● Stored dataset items
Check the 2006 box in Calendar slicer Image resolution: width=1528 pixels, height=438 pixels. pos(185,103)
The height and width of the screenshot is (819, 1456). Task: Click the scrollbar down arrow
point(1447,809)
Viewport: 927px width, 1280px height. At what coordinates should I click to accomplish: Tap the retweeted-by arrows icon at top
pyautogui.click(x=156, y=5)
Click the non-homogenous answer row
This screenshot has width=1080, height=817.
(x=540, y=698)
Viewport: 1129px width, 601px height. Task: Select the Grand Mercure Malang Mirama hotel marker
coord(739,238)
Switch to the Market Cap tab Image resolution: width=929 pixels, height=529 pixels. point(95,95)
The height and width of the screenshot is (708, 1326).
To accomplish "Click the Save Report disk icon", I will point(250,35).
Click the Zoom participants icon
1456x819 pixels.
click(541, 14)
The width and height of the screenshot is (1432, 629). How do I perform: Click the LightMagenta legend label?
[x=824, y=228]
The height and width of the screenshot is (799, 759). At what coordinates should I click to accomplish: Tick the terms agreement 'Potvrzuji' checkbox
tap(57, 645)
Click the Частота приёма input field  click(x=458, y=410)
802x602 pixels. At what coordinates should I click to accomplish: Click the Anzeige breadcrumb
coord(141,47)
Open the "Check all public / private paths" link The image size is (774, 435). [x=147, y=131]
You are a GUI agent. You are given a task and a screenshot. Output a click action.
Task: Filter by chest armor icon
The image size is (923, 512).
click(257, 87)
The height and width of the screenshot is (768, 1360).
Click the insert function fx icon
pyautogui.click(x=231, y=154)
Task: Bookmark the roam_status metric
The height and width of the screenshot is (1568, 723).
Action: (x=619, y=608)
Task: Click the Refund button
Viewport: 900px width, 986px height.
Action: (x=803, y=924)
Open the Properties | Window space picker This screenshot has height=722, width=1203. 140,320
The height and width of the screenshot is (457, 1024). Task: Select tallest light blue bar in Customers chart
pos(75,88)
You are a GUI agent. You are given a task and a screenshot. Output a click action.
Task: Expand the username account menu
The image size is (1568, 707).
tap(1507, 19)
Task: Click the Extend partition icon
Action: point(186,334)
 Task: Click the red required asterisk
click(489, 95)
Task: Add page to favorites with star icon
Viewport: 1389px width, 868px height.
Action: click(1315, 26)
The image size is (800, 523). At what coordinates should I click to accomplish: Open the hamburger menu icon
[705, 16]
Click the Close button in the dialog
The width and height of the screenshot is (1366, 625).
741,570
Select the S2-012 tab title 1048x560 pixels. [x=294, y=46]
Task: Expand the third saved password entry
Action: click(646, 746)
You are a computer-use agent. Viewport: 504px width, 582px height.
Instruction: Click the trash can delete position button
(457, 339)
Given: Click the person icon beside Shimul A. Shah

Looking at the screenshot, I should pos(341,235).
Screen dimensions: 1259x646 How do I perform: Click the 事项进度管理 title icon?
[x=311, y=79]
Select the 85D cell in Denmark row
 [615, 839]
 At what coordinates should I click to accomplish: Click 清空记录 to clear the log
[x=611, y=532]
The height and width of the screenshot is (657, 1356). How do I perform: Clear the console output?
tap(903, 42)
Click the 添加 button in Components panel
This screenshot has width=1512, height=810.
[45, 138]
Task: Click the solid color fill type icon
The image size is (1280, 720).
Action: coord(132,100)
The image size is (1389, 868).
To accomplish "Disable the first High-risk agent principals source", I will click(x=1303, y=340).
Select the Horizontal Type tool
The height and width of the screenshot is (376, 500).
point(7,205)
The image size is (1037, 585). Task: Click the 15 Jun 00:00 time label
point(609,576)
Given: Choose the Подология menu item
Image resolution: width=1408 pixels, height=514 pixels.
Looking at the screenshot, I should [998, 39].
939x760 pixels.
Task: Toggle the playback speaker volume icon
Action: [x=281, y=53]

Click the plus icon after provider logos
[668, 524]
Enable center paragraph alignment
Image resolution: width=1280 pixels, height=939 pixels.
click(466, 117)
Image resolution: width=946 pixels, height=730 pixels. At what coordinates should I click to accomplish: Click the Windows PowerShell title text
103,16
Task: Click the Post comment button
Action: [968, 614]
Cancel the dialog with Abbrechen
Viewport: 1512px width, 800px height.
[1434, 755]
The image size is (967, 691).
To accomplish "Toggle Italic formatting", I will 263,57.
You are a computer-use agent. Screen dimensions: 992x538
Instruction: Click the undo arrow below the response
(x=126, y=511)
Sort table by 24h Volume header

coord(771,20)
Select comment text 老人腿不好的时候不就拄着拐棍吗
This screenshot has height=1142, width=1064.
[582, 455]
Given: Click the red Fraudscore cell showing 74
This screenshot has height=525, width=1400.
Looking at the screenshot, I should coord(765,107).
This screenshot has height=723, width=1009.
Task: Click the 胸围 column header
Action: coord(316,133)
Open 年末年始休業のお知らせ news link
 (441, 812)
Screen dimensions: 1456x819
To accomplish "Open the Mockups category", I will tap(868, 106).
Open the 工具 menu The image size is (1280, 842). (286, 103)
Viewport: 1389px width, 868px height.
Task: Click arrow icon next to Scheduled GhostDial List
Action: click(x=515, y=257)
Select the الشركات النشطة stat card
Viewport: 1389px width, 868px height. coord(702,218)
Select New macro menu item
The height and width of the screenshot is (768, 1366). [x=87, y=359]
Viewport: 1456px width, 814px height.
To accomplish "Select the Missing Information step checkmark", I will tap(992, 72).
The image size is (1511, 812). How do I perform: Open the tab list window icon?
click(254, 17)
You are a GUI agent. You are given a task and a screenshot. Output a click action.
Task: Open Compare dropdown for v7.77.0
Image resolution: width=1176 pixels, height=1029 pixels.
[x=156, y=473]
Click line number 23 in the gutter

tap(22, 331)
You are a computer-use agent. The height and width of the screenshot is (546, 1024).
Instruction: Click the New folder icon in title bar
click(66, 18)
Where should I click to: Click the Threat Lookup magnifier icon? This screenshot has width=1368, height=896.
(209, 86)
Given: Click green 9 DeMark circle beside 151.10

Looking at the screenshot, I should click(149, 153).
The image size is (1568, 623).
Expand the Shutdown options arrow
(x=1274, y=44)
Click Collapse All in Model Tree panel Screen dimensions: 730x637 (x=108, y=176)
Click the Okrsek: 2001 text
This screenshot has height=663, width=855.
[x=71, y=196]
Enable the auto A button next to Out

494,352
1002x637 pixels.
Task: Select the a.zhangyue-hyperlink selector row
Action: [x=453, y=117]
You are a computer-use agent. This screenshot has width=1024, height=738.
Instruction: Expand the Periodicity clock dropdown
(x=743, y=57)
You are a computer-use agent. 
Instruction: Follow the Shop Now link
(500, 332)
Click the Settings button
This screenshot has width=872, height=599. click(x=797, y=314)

● WORK REQUIRED
Within the lines above, find those holding the word "computer" and copy them.

● EXERCISE ANSWER
You are a computer-use agent. Viewport: 504px width, 582px height.
You are a computer-use agent. Screen dimensions: 992x538
You are a computer-use agent. The height and width of the screenshot is (546, 1024).
You are a computer-use agent. This screenshot has width=1024, height=738.
You are a computer-use agent. 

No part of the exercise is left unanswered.